DWP is one of our most powerful satrapies. The Department for Work and Pensions is the biggest-spending department in Whitehall.

Nevertheless, in the enervated sickness of the public administration bubble, the mighty DWP has ceded power to ERG.

DWP aren't alone. Ex-Guardian man Mike Bracken's GOV.UK (of which, more later) is sometimes criticised as a mere re-branding of Whitehall. Every central government department of state is supposed to give up its own website. Each departmental website is to be subsumed by a single government domain, https://www.gov.uk. This process of enfeeblement is endorsed by Sir Gus's successors, Sir Jeremy Heywood and Sir Bob Kerslake, of whom you may have heard, and Richard Heaton, of whom you won't (apart, perhaps, from his re-Tweeting mistake).

The criticism couldn't be wronger.

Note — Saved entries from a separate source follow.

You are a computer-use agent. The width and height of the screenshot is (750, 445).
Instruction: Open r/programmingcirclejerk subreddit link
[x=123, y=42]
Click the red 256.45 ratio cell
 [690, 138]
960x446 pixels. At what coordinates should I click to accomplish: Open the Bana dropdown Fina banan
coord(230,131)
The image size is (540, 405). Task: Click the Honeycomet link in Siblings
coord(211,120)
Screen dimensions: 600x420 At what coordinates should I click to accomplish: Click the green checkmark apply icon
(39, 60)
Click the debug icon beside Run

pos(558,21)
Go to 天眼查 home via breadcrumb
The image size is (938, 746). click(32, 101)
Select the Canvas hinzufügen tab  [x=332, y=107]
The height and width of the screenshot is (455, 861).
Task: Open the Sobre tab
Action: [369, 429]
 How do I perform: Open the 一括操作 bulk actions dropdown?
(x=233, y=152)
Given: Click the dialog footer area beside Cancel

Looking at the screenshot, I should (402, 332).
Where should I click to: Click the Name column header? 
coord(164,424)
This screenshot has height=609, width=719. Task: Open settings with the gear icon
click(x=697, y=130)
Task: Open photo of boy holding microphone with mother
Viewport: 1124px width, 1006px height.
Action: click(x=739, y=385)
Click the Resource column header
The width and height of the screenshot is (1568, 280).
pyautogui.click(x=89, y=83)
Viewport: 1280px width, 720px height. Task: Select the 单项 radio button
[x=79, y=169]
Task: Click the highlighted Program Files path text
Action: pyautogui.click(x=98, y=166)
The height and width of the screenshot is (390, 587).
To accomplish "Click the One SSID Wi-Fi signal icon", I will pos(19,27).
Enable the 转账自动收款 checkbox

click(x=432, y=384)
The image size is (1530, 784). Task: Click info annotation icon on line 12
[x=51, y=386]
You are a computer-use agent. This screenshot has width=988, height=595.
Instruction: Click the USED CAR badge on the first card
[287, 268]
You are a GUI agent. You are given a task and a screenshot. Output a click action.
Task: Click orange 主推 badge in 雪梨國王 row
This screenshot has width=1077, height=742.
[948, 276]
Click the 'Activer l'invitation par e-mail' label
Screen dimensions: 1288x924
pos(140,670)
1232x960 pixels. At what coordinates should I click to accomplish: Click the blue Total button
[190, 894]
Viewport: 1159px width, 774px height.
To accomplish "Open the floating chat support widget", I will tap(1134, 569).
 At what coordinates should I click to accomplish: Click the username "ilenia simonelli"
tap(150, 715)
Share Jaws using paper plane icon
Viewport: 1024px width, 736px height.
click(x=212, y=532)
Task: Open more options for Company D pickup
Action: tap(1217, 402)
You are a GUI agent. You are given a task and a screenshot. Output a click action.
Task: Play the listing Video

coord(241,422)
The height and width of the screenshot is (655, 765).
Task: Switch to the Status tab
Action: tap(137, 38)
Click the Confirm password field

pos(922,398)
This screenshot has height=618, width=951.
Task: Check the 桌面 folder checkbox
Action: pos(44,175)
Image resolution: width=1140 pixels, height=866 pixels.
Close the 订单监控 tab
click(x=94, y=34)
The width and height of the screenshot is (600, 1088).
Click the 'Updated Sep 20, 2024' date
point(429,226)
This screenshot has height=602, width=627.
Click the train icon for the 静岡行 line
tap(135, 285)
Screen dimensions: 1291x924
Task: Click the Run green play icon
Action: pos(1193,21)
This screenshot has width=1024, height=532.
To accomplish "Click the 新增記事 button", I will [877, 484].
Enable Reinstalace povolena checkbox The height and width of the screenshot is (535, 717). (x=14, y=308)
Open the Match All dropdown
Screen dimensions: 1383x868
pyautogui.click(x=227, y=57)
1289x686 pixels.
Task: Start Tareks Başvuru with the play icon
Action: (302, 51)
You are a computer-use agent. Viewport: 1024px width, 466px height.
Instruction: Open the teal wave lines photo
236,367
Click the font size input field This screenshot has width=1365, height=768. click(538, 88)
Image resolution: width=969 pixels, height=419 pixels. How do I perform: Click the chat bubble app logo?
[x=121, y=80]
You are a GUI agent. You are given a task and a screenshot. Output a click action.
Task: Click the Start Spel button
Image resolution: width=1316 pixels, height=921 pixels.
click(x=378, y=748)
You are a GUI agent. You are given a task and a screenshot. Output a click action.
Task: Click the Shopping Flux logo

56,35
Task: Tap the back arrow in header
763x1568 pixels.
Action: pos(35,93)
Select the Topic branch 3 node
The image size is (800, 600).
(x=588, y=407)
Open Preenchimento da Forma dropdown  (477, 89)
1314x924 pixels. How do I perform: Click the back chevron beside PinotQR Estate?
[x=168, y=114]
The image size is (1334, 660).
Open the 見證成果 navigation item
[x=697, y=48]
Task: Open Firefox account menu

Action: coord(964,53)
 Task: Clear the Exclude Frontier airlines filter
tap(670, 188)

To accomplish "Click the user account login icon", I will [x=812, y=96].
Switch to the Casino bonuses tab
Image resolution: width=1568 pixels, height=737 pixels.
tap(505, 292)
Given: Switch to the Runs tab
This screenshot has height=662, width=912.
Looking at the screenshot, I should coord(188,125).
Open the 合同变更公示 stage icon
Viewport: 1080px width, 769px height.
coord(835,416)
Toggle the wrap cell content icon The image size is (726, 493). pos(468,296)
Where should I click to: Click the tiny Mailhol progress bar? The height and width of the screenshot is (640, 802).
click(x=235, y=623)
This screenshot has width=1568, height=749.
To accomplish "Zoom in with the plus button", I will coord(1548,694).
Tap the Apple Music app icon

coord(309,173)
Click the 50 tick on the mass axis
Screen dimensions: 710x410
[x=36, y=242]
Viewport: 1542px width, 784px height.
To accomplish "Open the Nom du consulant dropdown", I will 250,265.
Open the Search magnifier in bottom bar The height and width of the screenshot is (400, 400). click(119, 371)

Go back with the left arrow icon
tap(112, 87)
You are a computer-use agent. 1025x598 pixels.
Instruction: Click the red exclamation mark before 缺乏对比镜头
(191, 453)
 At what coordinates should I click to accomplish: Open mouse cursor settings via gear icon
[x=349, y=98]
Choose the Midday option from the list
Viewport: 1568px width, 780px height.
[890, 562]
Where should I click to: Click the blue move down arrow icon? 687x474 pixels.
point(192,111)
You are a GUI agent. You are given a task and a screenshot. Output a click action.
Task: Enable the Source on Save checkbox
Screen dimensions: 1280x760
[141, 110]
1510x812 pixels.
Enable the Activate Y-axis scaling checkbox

This is de-branding or dis-branding or un-branding. The identities of the separate satrapies are being erased and replaced by a single, amorphous, anonymous, Whitehall cloud without personality or attachment or allegiance or mission – no corp for there to be an esprit de.

Our very own Pravda Izvestia, the Transformation cluster will be the only publisher of all government news.

It is also to have the right of veto over policy – no policy which impairs the "user experience" of GOV.UK will be countenanced.

"Our design and creative teams will ensure a simple, consistent and beautiful experience for all users", trills ex-Guardian man Mike Bracken. But what is a "user experience"? It's not clear. The term is undefined – a serious omission given that the user experience whatever it is, is the touchstone of the Transformation cluster's work. But whatever it is, if the Executive Director of Digital (see above) determines by whatever means that the user experience is in danger, then he is duty-bound to ignore any fuddy-duddy old policy-makers who get in his way.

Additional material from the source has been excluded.